WHAT YOU HAVE TO DO: Please put the data below into a numbered list, one entry per line, leaving out any blank lines.

GIVEN RECORDS:
◇ ◇ ◇ ◇ ◇ ◇ ◇

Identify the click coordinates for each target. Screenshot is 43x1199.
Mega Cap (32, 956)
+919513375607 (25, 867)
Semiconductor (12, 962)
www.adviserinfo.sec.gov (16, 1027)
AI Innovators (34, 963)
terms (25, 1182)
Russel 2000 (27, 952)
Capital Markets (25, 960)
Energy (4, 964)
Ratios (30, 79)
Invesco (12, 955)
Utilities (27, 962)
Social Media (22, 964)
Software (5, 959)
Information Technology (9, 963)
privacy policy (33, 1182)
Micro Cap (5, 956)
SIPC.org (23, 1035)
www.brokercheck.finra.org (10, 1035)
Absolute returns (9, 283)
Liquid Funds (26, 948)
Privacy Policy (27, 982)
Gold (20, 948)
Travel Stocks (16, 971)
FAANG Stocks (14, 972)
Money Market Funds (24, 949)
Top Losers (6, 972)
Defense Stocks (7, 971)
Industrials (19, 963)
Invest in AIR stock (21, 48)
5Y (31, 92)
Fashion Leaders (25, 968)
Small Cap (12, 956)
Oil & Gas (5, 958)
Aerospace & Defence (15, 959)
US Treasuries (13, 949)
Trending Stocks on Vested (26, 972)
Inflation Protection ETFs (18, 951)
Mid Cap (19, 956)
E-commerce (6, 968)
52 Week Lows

◇ ◇ ◇ ◇ ◇ ◇ ◇

FINAL RESULT:
1. Identify the click coordinates for each target. Screenshot is 43x1199.
2. Mega Cap (32, 956)
3. +919513375607 (25, 867)
4. Semiconductor (12, 962)
5. www.adviserinfo.sec.gov (16, 1027)
6. AI Innovators (34, 963)
7. terms (25, 1182)
8. Russel 2000 (27, 952)
9. Capital Markets (25, 960)
10. Energy (4, 964)
11. Ratios (30, 79)
12. Invesco (12, 955)
13. Utilities (27, 962)
14. Social Media (22, 964)
15. Software (5, 959)
16. Information Technology (9, 963)
17. privacy policy (33, 1182)
18. Micro Cap (5, 956)
19. SIPC.org (23, 1035)
20. www.brokercheck.finra.org (10, 1035)
21. Absolute returns (9, 283)
22. Liquid Funds (26, 948)
23. Privacy Policy (27, 982)
24. Gold (20, 948)
25. Travel Stocks (16, 971)
26. FAANG Stocks (14, 972)
27. Money Market Funds (24, 949)
28. Top Losers (6, 972)
29. Defense Stocks (7, 971)
30. Industrials (19, 963)
31. Invest in AIR stock (21, 48)
32. 5Y (31, 92)
33. Fashion Leaders (25, 968)
34. Small Cap (12, 956)
35. Oil & Gas (5, 958)
36. Aerospace & Defence (15, 959)
37. US Treasuries (13, 949)
38. Trending Stocks on Vested (26, 972)
39. Inflation Protection ETFs (18, 951)
40. Mid Cap (19, 956)
41. E-commerce (6, 968)
42. 52 Week Lows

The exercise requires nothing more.